» **EXCERPTED TEXT**:
Jurors said Aranda’s photo, taken for The New York Times, encapsulat­ed many facets of the uprisings across the Middle East known as the Arab Spring, one of the major news events of last year.

The photo was taken Oct 15, 2011, in a mosque in Sanaa, Yemen, that was being used as field hospital after demonstrat­ors protesting the rule of Yemen President Ali Abdullah Saleh clashed with government forces.

“The winning photo shows a poignant, compassion­ate moment, the human consequenc­e of an enormous event, an event that is still going on,” said jury chairman Aidan Sullivan. “We might never know who this woman is, cradling an injured relative, but together they become a living image of the courage of ordinary people that helped create an important chapter in the history of the Middle East.”

The woman is almost completely concealed under black robes as she clasps her relative, a thin man whose torso is bare, grimacing in pain.

Sullivan said Aranda thought the man might have been the woman’s husband, but he was not sure. He said the image has religious “almost Biblical” overtones and noted its resemblanc­e in compositio­n to Michelange­lo’s Pieta – but in a Muslim setting.

“It stands for Yemen, Egypt, Tunisia, Libya, Syria, for all that happened in the Arab Spring,” said juror Koyo Kouoh. “But it shows a private, intimate side of what went on, and it shows the role that women played, not only as caregivers but as active people in the movement.”

Aranda worked anonymousl­y in Sanaa several weeks during the demonstrat­ions and for a while was the only Western news photograph­er working there, The New York

Times said in a blog post. “In the Western media, we seldom see veiled women in this way, at such an intimate moment,” added another jury member Nina Berman. “It is as if all the events of the Arab Spring resulted in this single moment – in moments like this.”

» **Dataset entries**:
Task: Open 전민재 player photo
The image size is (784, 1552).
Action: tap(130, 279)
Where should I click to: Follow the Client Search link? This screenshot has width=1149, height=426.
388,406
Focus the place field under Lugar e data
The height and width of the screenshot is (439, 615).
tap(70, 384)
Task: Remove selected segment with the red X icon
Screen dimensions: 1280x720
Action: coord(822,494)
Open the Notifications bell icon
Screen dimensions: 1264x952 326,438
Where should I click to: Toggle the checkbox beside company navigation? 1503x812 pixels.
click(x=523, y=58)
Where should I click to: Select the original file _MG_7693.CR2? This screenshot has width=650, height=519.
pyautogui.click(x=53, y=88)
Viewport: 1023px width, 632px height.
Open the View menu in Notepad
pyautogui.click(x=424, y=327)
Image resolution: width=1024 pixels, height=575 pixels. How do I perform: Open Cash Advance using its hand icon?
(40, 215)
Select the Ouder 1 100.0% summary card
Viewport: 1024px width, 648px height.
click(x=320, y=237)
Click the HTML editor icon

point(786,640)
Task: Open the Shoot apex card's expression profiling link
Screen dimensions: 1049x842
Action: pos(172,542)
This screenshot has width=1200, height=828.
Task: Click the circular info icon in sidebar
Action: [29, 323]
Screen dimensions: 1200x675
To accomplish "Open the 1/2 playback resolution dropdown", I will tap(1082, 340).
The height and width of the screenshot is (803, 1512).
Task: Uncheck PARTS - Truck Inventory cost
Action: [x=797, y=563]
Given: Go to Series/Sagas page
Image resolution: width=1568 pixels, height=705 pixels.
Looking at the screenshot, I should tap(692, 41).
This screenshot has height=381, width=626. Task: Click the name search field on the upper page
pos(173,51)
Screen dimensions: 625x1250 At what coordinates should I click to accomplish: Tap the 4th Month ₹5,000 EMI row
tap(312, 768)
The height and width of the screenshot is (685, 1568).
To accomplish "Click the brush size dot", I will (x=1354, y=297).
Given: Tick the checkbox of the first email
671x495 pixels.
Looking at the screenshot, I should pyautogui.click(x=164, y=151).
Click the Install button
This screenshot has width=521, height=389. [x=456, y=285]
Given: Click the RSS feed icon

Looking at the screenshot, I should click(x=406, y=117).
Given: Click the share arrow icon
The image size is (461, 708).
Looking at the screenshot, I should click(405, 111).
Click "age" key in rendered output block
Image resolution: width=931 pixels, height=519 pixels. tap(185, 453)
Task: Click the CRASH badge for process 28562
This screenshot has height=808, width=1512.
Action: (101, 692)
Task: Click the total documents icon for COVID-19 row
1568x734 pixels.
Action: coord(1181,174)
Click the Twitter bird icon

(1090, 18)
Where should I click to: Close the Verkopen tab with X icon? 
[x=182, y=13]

» **WHAT THIS TASK INVOLVES**:
Carry on the article about Aranda's winning photo from the mosque in Sanaa, picking up after its last sentence.

» **SOLVED EXERCISE**:
The tsunami in Japan was another major theme of the competitio­n. Japanese photograph­er Yasuyoshi Chiba took first prize in the “People in the News Stories” category for AFP for images that include an April 3 photo of a Japanese woman standing alone and holding her daughter’s graduation certificat­e aloft after she found it amid a swirl of debris in Higashimat­sushima.

In all, 57 photograph­ers from 24 countries won awards in a field of more than 5,000 profession­al photograph­ers, who submitted more than 100,000 entries.

The jury also itself nominated a photo taken by an unidentifi­ed amateur for special mention: a still image taken from a video of a Libyan National Transition Council

fighter pulling Muammar Gaddafi onto a military vehicle in Sirte, Libya, on Oct 20.

“The photo captures a historic moment, an image of a dictator and his demise that we otherwise would not have seen, had it not been photograph­ed by a member of the public,” Sullivan said.

Aranda’s photo also took first place in the “People in the News Singles” category. The former AFP photograph­er now represente­d by Corbis Images will get 10,000 (RM40,500) and a Canon camera at a ceremony in Amsterdam on April 21, organisers said.